Esse post poderia ser sobre como meus olhos azuis são lindos porém defeituosos, mas não, o karma é outro.
Vou contar algumas das muitas histórias bizarras envolvendo o tal do karma e, creio vocês vão entender.
Eu não sou a guria mais linda do mundo. Sou bonitinha, até, mas não sou daquelas que chama atenção e para o trânsito, beeem longe disso, o que faz com que eu pareça (e só pareça, que fique claro), atingível. Por atingível, entendam que eu possa cair em qualquer papinho.
Cobradores e motoristas de ônibus são cheios de papinhos para aquelas moças que eles julgam “atingíveis” e eu não me preocuparia com isso se eu não tivesse que ver, toda a vida, olhares sensuais da parte deles. Olham pra mim e baixam os olhos para meus peitos e quase sempre falam com eles (como se eles fossem responder)… O horror!
Seguranças de balada também são adeptos ferrenhos dos olhares sensuais. Eles chegam ao cúmulo de ficar olhando pra sua bunda enquanto você está lá se acabando de dançar e não ver mais nada, inclusive dão aquela mordidinha horrenda no cantinho da boca. Uó!

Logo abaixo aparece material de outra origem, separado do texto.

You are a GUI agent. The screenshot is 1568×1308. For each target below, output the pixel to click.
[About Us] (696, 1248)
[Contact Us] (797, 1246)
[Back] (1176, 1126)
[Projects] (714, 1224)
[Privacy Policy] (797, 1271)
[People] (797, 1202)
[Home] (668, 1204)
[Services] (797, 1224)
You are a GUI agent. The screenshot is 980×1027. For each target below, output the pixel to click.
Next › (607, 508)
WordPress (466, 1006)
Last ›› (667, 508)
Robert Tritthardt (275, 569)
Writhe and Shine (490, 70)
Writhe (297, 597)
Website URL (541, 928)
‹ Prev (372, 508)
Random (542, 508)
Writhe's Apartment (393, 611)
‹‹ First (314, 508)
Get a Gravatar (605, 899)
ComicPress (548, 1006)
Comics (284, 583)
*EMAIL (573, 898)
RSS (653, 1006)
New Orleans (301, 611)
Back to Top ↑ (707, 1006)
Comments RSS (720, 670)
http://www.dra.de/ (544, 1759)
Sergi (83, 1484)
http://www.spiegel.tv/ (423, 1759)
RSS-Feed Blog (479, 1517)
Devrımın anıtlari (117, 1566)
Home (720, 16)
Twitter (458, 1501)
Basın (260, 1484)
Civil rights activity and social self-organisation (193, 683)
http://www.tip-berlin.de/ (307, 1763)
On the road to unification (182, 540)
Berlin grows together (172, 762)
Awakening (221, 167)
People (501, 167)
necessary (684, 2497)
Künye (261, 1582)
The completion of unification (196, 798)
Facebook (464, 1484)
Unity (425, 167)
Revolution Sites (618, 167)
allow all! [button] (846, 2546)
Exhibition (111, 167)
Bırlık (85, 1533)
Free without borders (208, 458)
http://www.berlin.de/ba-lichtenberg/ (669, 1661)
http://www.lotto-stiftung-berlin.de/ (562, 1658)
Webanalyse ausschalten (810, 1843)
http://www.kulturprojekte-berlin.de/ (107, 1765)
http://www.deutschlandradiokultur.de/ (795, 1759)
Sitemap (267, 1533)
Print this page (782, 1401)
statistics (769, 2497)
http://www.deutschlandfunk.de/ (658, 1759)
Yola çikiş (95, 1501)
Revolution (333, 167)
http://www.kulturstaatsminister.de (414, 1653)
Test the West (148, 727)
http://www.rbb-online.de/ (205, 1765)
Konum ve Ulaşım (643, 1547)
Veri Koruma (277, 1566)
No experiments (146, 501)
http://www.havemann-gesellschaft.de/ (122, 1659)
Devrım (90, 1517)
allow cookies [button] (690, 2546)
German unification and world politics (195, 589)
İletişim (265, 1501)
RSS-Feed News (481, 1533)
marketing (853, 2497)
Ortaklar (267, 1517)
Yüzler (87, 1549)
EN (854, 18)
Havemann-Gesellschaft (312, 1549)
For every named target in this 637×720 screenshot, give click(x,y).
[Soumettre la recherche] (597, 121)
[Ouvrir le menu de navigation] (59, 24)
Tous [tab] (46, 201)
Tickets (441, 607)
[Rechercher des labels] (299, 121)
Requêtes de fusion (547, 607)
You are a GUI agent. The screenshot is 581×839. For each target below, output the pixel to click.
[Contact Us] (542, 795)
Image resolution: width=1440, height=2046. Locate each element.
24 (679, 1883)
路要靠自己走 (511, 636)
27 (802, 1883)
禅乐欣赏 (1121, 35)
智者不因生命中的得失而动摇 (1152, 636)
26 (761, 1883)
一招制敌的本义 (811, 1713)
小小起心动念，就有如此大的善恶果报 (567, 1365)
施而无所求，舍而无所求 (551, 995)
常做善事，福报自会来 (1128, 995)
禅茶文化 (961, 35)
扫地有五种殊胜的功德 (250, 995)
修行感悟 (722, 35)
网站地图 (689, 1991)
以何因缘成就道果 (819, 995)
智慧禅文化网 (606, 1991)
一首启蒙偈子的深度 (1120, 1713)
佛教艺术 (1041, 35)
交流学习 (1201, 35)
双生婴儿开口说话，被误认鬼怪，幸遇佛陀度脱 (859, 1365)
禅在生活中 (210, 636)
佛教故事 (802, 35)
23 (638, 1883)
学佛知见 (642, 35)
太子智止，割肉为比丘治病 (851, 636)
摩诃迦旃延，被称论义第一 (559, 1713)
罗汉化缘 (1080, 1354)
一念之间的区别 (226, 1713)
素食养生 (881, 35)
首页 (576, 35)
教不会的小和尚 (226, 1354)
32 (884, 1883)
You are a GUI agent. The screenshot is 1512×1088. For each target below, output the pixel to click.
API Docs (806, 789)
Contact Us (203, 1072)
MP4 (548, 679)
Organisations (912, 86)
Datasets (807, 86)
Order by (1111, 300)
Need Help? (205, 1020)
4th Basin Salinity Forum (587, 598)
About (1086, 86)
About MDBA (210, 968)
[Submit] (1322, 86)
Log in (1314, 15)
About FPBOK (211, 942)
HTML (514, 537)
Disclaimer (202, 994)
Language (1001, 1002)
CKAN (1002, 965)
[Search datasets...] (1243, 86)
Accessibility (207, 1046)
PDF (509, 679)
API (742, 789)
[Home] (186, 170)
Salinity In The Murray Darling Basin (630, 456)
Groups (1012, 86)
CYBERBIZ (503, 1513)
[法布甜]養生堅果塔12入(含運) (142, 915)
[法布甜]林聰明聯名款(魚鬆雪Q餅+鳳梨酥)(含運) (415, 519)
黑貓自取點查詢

Caras feios no metrô utilizam-se da mesma tática de olhares sensuais… Eles olham para qualquer parte do seu corpo que não seja o seu rosto, dão aquela fechadinha nos olhos e, quase sempre quando reparam que você está olhando feio, partem com os olhares sensuais para o seu cabelo (eles nunca olham nos olhos) e começam a tentar puxar papo, enquanto chegam perto de você. Eu corro e desço, mesmo que não seja a minha estação.
Agora, o pior olhar sensual que eu já tive na minha vida, foi num museu (prefiro não citar nomes). Estava eu lá, toda bela e saltitante observando por horas e horas e horas e horas cada obra, admirando cada detalhe e fazendo valer o dinheiro da entrada quando eis que surge… O chato! Porque, assim, uma pessoa que vai puxar papinho contigo no museu só pode ser um chato. O cara chega do meu lado:
- Pintura bonita né?
- É. (Bem seca, pra ele se tocar e vazar da minha frente)
- Não é mais bonita do que você. (Não adiantou, ok, plano B)
- Obrigada. Licença. (Seca novamente e fui pro outro lado)
Parei pra ver outra coisa, do outro lado do salão:
- Você por aqui de novo! (Porra, estamos num museu!)
- É, né. (Estava de bom humor E educadinha no dia)
- Sabe de quem é essa pintura?
- Sei, tá escrito ali, ó.
- Ah, mas você sabe quem é *insira o nome de qualquer pintor abstrato aqui*. (Ai, meu saco…)
… Depois de meia hora de explicação e eu com cara de cu…
- Mas, sabe, essa pintura é muito bonita, mas não tanto quanto você… (A mesma cantada barata? Ah não!)
- Quer saber, amigo, vai tomar no cu, me deixa ver a porra do museu em paz. (Meia hora de explicação acabam com a minha paciência).
Ok, o cara saiu de perto de mim, sentou no meio do museu e eu achei que ele estava contente… Fui, passei por um lado, pelo outro, blá blá blá… Quando eu olho pra trás, o sujeito está lá, olhando pra mim com olhares sensuais. Maldito karma oftalmológico!
Reação final? Fui embora. Nem todo o meu suado dinheiro gasto na entrada de um museu vale essa inconveniênca…
Lição aprendida?
Se na próxima encarnação eu for homem, eu nunca vou repetir cantada… E eu jamais vou olhar pra uma guria com olhares sensuais, porque olho meio aberto meio fechado, sobrancelha arqueada e biquinho não são NADA sensuais.